TASK DIRECTIONS:
Show every line of the data that includes the word "will".

*** MATERIALS PROVIDED Section Begins ***

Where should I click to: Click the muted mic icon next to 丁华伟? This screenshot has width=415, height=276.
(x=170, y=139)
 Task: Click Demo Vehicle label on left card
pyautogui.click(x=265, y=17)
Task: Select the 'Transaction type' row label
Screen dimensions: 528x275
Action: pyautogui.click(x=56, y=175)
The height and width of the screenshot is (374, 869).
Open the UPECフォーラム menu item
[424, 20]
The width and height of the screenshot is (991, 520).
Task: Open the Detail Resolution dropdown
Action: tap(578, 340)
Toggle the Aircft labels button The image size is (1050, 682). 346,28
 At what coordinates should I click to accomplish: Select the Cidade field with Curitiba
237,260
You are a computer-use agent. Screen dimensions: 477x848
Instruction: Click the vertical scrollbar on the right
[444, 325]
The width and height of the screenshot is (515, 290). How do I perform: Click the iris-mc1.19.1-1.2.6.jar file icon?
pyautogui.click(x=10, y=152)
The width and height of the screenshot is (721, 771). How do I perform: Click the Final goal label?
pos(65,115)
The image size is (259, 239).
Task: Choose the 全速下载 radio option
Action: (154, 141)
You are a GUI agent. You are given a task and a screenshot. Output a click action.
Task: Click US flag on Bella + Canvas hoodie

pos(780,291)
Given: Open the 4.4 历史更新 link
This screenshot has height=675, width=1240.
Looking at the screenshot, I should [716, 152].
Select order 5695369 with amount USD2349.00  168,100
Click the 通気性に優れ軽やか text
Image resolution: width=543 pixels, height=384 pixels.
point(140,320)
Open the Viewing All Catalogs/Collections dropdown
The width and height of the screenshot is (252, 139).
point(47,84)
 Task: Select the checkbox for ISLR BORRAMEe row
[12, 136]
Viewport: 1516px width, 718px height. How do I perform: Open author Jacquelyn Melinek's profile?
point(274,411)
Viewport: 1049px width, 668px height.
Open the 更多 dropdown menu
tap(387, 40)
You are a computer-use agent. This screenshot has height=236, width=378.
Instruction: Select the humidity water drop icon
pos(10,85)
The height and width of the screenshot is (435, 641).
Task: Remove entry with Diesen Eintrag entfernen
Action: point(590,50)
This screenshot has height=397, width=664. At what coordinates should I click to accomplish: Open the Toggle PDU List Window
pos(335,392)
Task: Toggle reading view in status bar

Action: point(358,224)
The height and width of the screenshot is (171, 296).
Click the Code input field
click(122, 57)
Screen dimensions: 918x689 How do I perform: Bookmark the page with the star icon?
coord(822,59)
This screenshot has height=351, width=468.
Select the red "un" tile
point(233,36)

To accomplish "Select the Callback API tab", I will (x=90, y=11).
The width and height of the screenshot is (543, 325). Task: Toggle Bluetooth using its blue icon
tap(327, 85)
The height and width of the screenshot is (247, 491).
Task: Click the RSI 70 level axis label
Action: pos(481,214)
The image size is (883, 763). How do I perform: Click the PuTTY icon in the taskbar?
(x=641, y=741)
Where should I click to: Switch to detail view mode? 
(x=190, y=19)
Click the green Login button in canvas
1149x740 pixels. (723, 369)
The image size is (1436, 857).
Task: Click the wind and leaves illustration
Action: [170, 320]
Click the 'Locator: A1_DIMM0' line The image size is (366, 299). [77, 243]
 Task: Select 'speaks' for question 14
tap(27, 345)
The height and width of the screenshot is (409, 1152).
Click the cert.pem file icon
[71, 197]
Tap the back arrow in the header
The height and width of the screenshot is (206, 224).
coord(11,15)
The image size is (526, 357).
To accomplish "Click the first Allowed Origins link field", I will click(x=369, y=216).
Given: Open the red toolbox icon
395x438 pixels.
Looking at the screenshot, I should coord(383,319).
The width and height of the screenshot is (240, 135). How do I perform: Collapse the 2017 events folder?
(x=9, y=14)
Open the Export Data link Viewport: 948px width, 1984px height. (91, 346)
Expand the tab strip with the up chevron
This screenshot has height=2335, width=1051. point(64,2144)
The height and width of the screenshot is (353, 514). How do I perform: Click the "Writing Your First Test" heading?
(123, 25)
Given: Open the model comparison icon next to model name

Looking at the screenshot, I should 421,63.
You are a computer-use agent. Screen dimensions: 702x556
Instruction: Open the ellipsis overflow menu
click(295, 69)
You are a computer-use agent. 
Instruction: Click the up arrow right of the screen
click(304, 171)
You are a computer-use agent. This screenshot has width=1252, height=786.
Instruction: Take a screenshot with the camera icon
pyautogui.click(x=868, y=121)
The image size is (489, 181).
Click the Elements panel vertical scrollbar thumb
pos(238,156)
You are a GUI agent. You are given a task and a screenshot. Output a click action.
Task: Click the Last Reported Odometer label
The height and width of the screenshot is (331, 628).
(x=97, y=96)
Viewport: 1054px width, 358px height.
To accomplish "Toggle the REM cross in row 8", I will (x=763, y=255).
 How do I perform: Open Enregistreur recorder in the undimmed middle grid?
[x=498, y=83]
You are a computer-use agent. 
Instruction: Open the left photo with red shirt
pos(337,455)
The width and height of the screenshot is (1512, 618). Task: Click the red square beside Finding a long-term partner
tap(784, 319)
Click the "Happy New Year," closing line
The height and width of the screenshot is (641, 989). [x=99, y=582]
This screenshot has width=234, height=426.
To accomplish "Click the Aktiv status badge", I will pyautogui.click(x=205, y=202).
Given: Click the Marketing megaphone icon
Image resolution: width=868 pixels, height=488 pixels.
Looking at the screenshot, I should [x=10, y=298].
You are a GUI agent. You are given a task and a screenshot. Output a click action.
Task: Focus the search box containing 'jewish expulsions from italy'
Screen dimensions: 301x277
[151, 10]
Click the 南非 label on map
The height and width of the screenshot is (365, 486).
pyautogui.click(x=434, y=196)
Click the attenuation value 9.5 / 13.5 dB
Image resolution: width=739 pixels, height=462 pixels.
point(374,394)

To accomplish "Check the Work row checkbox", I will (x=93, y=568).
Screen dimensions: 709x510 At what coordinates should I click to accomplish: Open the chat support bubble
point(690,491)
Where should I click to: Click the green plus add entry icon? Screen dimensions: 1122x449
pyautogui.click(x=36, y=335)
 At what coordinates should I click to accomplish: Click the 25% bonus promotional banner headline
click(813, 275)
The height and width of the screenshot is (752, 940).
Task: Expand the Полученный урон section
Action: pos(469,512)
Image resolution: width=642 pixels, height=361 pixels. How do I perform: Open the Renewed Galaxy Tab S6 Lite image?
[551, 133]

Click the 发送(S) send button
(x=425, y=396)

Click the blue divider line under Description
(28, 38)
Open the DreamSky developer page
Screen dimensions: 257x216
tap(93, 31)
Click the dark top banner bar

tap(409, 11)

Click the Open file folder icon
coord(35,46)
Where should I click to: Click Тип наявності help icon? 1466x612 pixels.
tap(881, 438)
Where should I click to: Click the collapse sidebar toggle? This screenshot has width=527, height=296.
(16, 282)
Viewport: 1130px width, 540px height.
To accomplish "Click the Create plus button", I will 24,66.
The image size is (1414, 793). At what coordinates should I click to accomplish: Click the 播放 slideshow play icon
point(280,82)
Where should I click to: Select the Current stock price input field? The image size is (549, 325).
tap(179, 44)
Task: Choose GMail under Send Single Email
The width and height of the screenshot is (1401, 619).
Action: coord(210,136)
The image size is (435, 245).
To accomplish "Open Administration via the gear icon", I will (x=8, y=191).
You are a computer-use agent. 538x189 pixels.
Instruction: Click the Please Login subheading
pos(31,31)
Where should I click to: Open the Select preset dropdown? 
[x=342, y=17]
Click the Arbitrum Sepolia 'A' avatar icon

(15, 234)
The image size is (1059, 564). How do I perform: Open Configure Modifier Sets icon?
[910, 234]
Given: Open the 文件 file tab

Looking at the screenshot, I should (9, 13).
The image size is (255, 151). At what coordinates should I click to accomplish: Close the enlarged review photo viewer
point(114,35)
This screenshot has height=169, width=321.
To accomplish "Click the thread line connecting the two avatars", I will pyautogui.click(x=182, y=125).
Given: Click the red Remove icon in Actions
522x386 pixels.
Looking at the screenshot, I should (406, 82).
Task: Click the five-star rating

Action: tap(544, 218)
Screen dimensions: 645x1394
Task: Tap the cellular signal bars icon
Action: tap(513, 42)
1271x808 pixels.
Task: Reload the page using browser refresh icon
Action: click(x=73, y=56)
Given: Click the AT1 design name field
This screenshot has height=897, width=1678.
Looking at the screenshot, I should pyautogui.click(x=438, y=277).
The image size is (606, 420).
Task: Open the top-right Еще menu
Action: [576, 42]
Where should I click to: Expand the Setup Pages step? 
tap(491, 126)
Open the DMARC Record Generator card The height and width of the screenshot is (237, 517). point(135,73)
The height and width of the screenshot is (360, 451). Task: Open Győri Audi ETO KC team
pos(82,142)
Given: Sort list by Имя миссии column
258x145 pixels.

*** MATERIALS PROVIDED Section Ends ***

REPLY:
To accomplish "Select the Callback API tab", I will (x=90, y=11).
To accomplish "Click the first Allowed Origins link field", I will click(x=369, y=216).
To accomplish "Toggle the REM cross in row 8", I will (x=763, y=255).
To accomplish "Click the Aktiv status badge", I will pyautogui.click(x=205, y=202).
To accomplish "Check the Work row checkbox", I will (x=93, y=568).
To accomplish "Click the Create plus button", I will 24,66.
To accomplish "Open Administration via the gear icon", I will (x=8, y=191).
To accomplish "Click the thread line connecting the two avatars", I will pyautogui.click(x=182, y=125).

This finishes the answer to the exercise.